**Work task:**
Give the records back exactly as written, but without the images.

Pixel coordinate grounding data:

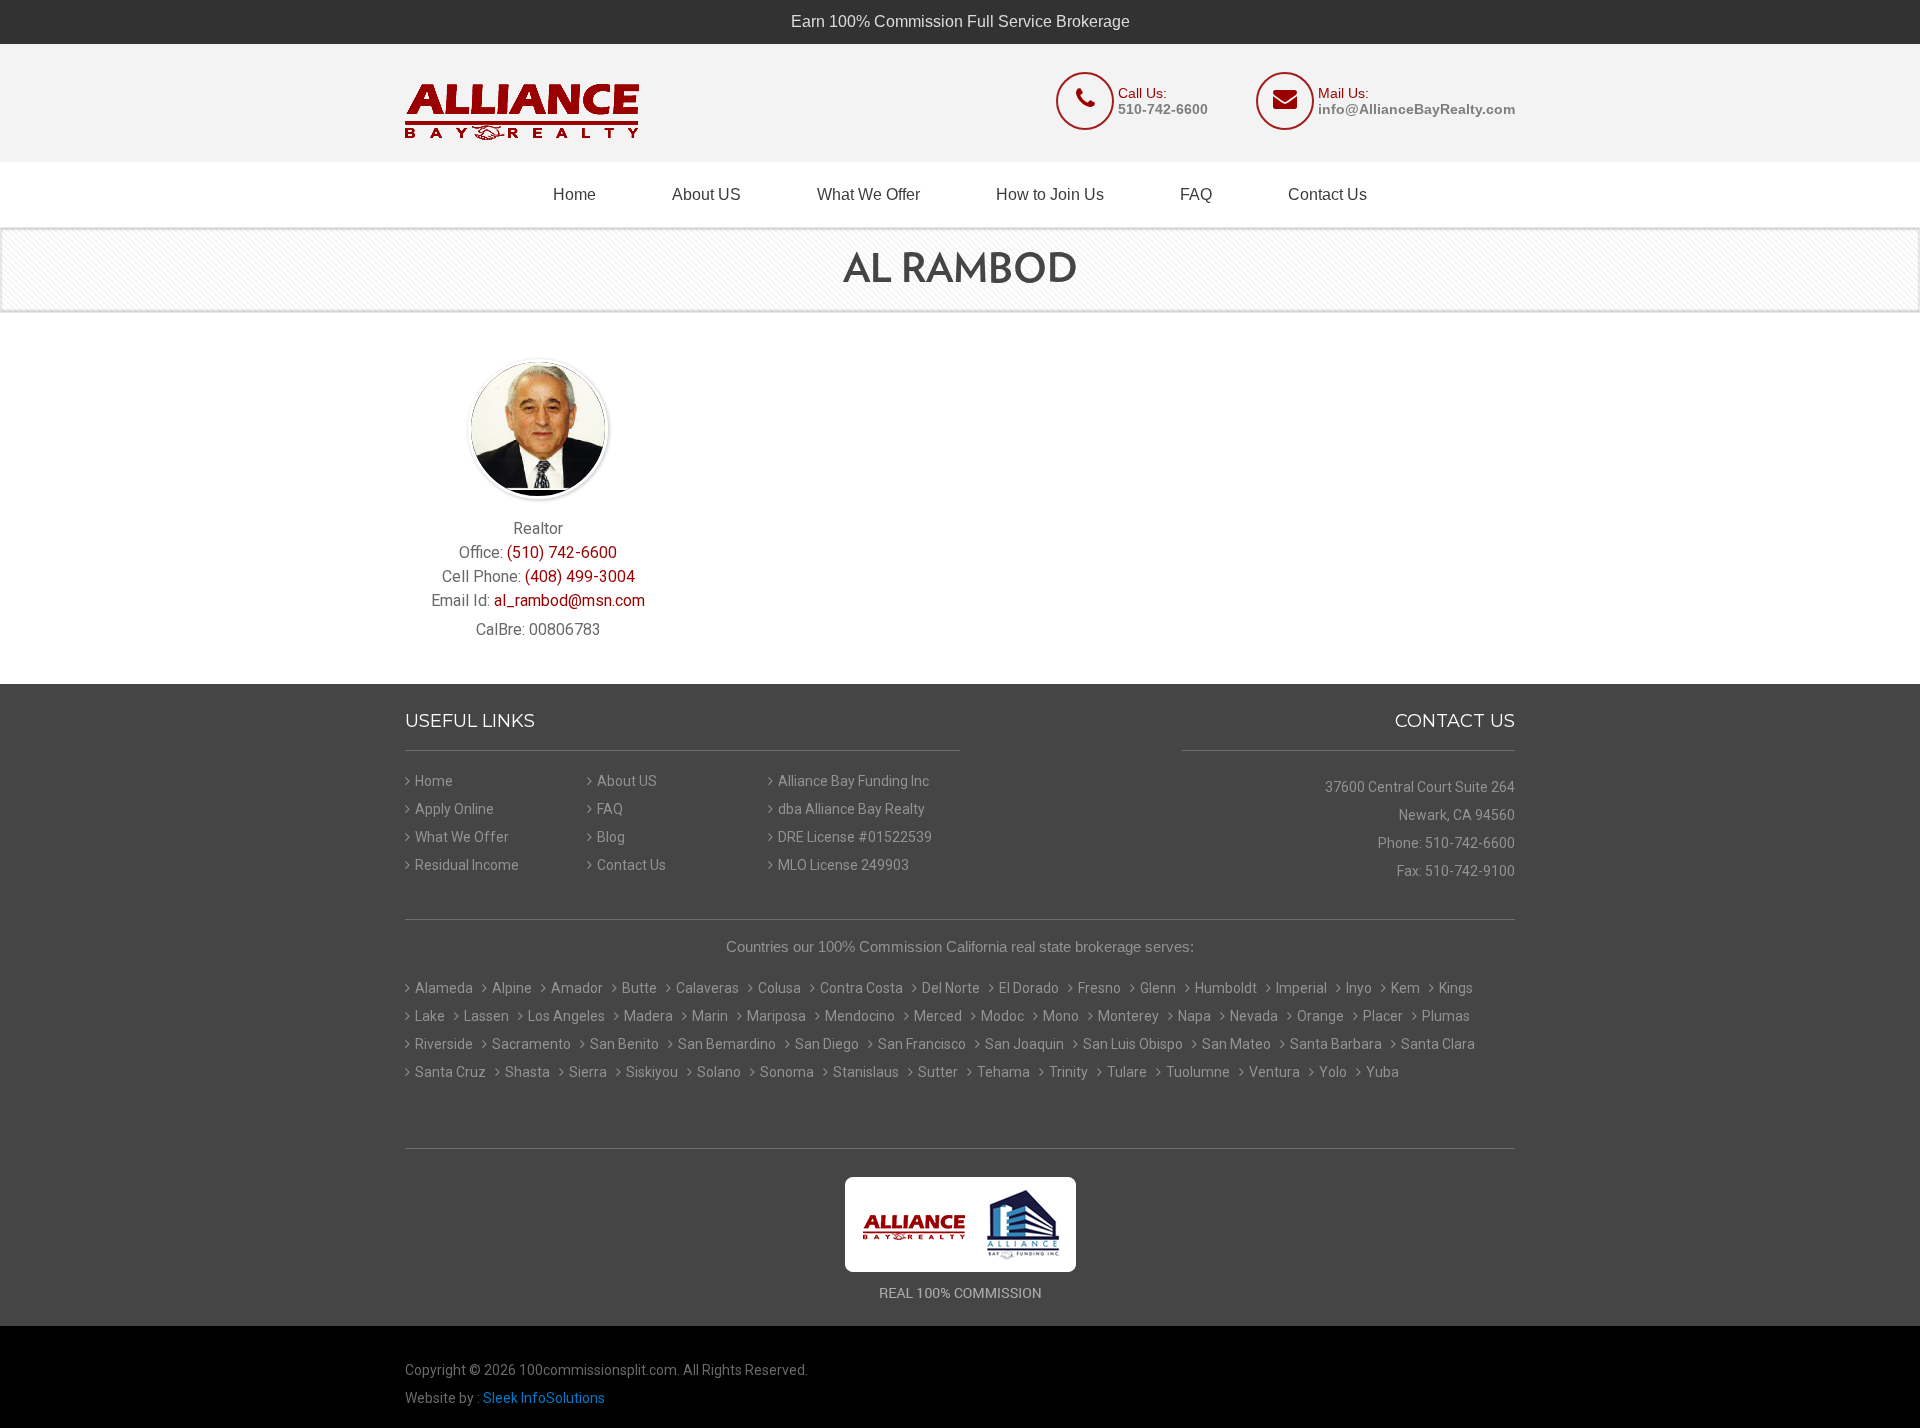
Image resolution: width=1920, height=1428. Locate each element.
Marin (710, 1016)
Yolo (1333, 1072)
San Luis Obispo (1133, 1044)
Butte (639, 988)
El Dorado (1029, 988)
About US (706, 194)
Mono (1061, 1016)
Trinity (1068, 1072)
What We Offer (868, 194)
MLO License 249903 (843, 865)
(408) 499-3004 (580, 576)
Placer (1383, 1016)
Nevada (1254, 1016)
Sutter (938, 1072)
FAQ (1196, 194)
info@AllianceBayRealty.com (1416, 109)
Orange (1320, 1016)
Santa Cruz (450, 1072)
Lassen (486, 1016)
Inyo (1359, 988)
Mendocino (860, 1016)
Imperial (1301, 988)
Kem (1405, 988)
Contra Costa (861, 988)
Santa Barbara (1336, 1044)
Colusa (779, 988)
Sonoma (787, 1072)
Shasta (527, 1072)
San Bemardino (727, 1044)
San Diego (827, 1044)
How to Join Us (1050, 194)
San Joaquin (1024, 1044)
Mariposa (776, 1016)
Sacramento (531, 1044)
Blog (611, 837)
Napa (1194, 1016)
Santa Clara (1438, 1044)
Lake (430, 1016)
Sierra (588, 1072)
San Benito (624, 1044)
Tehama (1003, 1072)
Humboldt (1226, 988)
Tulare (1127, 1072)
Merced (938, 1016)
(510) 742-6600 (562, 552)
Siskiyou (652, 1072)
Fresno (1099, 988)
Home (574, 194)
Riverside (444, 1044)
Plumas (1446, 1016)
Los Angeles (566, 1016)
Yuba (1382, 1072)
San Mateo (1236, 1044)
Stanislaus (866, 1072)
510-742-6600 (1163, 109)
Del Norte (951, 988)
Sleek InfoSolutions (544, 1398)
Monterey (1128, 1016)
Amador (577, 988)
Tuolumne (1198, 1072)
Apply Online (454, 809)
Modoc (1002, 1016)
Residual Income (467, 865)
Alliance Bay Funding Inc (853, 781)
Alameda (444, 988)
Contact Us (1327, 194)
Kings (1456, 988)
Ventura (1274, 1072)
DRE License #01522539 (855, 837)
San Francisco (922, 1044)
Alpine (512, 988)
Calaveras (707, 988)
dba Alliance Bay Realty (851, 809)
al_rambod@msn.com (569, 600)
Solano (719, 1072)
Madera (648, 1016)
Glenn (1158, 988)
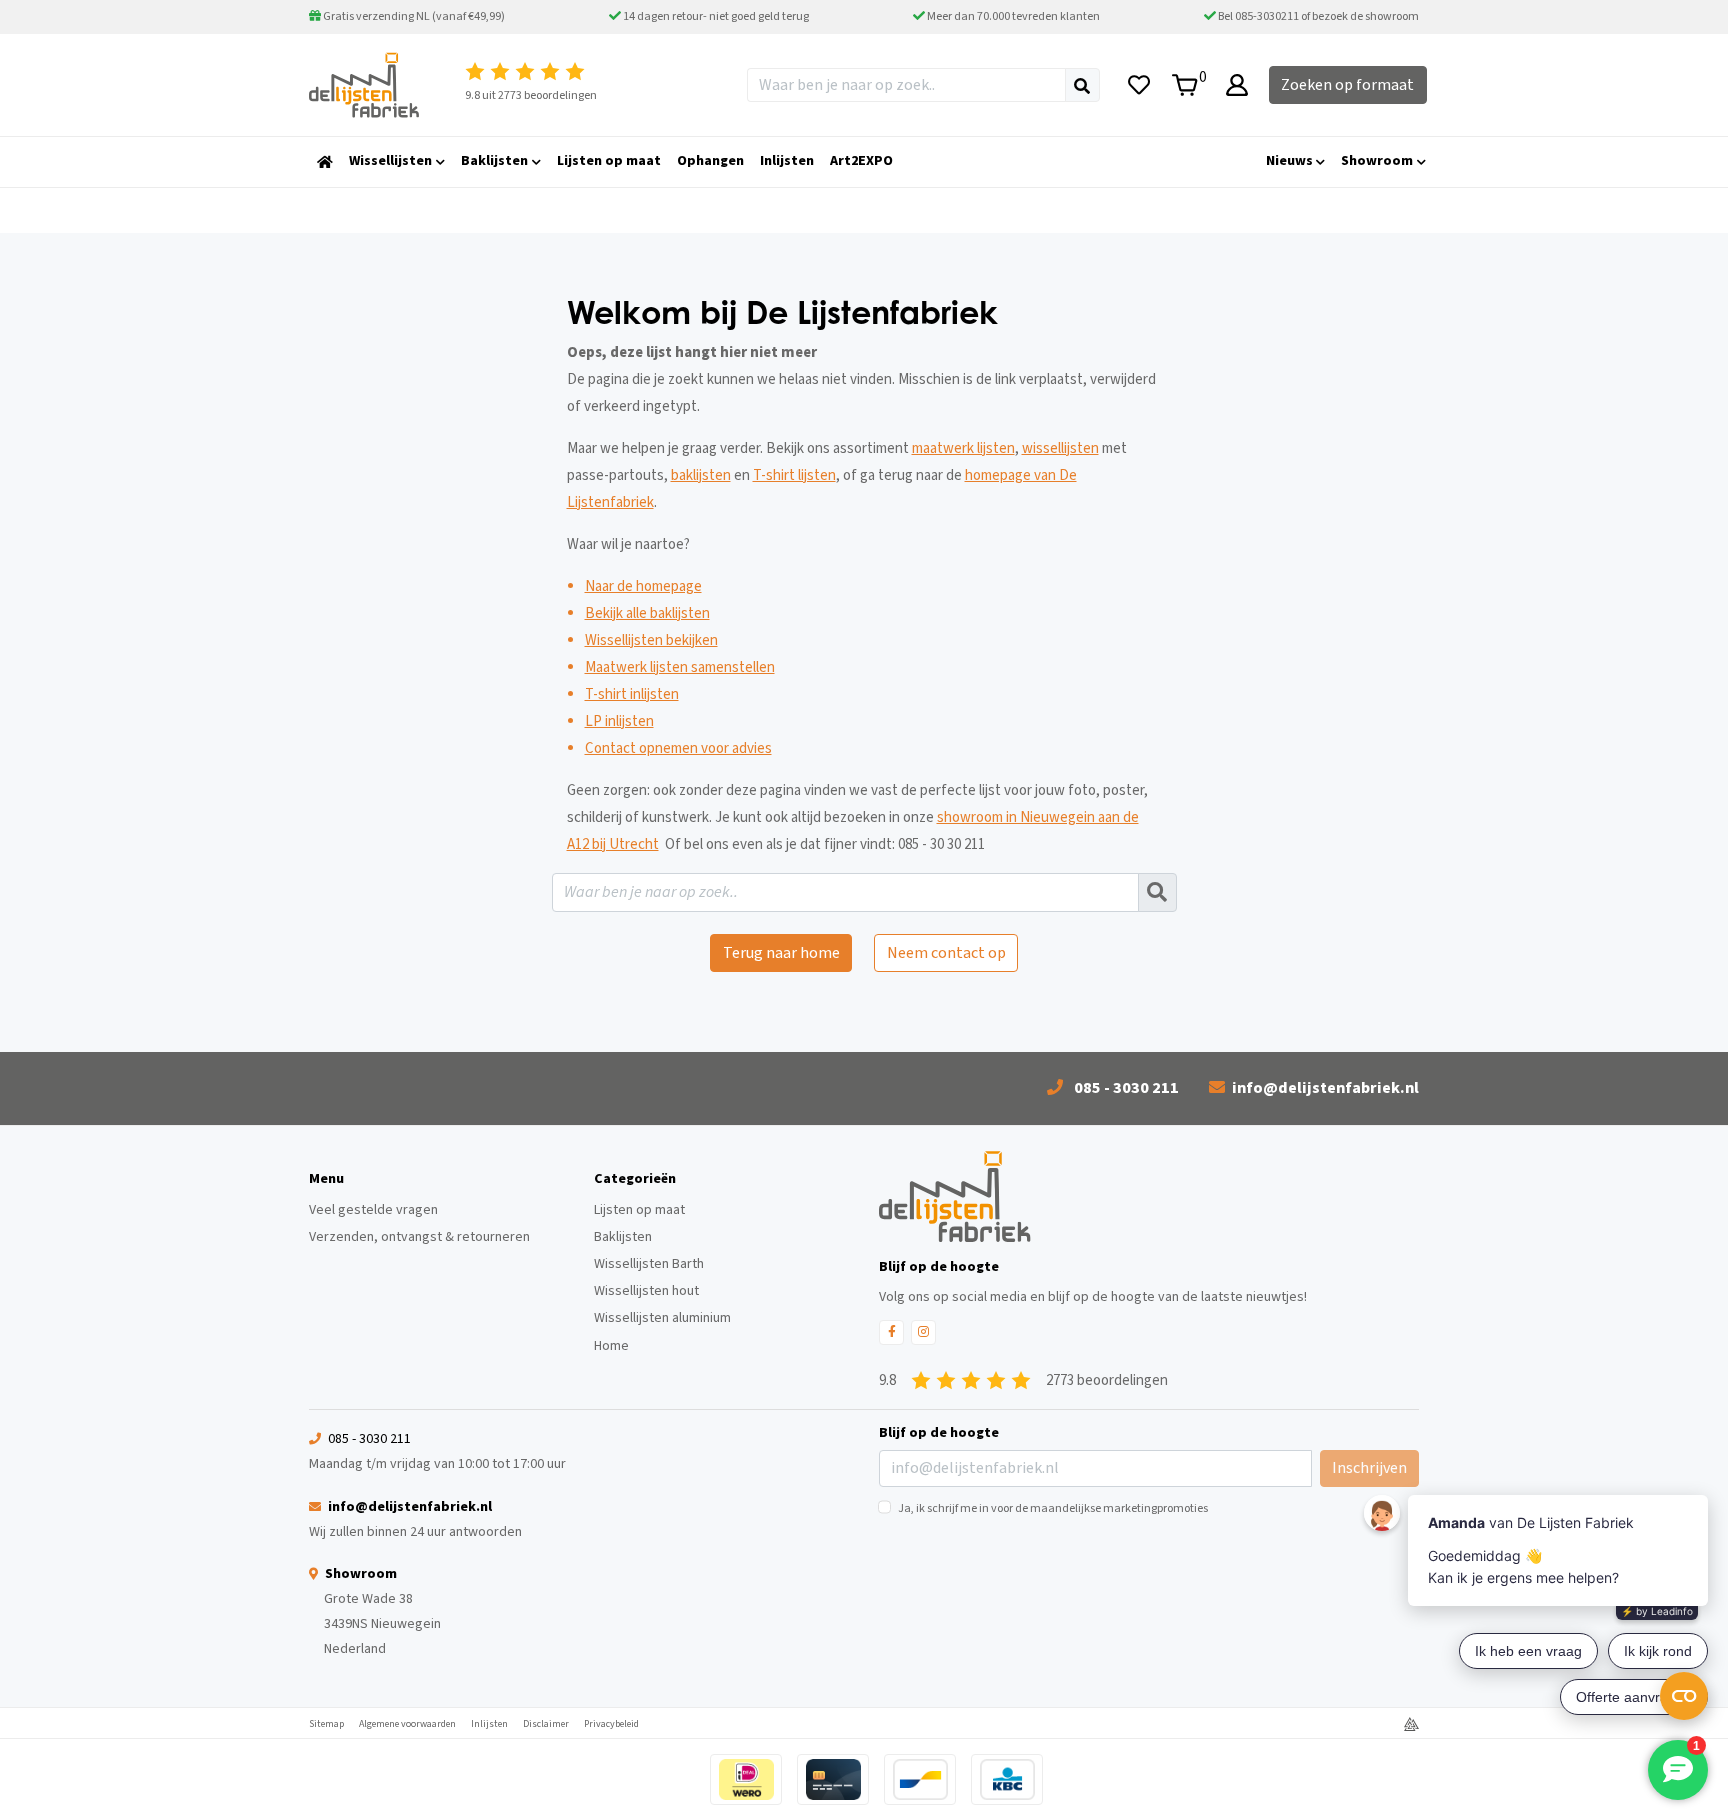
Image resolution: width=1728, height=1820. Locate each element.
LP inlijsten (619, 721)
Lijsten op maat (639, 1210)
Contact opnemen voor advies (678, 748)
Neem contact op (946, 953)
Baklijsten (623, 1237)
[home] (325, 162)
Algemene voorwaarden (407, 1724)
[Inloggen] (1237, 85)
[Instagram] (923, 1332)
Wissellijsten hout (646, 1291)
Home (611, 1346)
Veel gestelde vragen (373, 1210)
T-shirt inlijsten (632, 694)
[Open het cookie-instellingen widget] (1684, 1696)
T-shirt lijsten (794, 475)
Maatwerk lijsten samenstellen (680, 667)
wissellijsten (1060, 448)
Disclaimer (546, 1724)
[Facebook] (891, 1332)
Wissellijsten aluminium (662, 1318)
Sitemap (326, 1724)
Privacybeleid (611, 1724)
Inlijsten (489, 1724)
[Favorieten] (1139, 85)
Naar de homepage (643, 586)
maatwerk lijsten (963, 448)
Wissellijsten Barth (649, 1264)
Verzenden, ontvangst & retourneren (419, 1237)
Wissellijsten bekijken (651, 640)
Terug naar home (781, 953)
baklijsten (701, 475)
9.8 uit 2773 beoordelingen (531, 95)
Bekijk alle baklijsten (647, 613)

**Answer for the task:**
Image resolution: width=1920, height=1428. Locate each element.
Marin (710, 1016)
Yolo (1333, 1072)
San Luis Obispo (1133, 1044)
Butte (639, 988)
El Dorado (1029, 988)
About US (706, 194)
Mono (1061, 1016)
Trinity (1068, 1072)
What We Offer (868, 194)
MLO License 249903 (843, 865)
(408) 499-3004 (580, 576)
Placer (1383, 1016)
Nevada (1254, 1016)
Sutter (938, 1072)
FAQ (1196, 194)
info@AllianceBayRealty.com (1416, 109)
Orange (1320, 1016)
Santa Cruz (450, 1072)
Lassen (486, 1016)
Inyo (1359, 988)
Mendocino (860, 1016)
Imperial (1301, 988)
Kem (1405, 988)
Contra Costa (861, 988)
Santa Barbara (1336, 1044)
Colusa (779, 988)
Sonoma (787, 1072)
Shasta (527, 1072)
San Bemardino (727, 1044)
San Diego (827, 1044)
How to Join Us (1050, 194)
San Joaquin (1024, 1044)
Mariposa (776, 1016)
Sacramento (531, 1044)
Blog (611, 837)
Napa (1194, 1016)
Santa Clara (1438, 1044)
Lake (430, 1016)
Sierra (588, 1072)
San Benito (624, 1044)
Tehama (1003, 1072)
Humboldt (1226, 988)
Tulare (1127, 1072)
Merced (938, 1016)
(510) 742-6600 (562, 552)
Siskiyou (652, 1072)
Fresno (1099, 988)
Home (574, 194)
Riverside (444, 1044)
Plumas (1446, 1016)
Los Angeles (566, 1016)
Yuba (1382, 1072)
San Mateo (1236, 1044)
Stanislaus (866, 1072)
510-742-6600 (1163, 109)
Del Norte (951, 988)
Sleek InfoSolutions (544, 1398)
Monterey (1128, 1016)
Amador (577, 988)
Tuolumne (1198, 1072)
Apply Online (454, 809)
Modoc (1002, 1016)
Residual Income (467, 865)
Alliance Bay Funding Inc (853, 781)
Alameda (444, 988)
Contact Us (1327, 194)
Kings (1456, 988)
Ventura (1274, 1072)
DRE License #01522539 (855, 837)
San Francisco (922, 1044)
Alpine (512, 988)
Calaveras (707, 988)
dba Alliance Bay Realty (851, 809)
al_rambod@msn.com (569, 600)
Solano (719, 1072)
Madera (648, 1016)
Glenn (1158, 988)
Image resolution: width=1728, height=1820. Locate each element.
LP inlijsten (619, 721)
Lijsten op maat (639, 1210)
Contact opnemen voor advies (678, 748)
Neem contact op (946, 953)
Baklijsten (623, 1237)
[home] (325, 162)
Algemene voorwaarden (407, 1724)
[Inloggen] (1237, 85)
[Instagram] (923, 1332)
Wissellijsten hout (646, 1291)
Home (611, 1346)
Veel gestelde vragen (373, 1210)
T-shirt inlijsten (632, 694)
[Open het cookie-instellingen widget] (1684, 1696)
T-shirt lijsten (794, 475)
Maatwerk lijsten samenstellen (680, 667)
wissellijsten (1060, 448)
Disclaimer (546, 1724)
[Facebook] (891, 1332)
Wissellijsten aluminium (662, 1318)
Sitemap (326, 1724)
Privacybeleid (611, 1724)
Inlijsten (489, 1724)
[Favorieten] (1139, 85)
Naar de homepage (643, 586)
maatwerk lijsten (963, 448)
Wissellijsten Barth (649, 1264)
Verzenden, ontvangst & retourneren (419, 1237)
Wissellijsten bekijken (651, 640)
Terug naar home (781, 953)
baklijsten (701, 475)
9.8 uit 2773 beoordelingen (531, 95)
Bekijk alle baklijsten (647, 613)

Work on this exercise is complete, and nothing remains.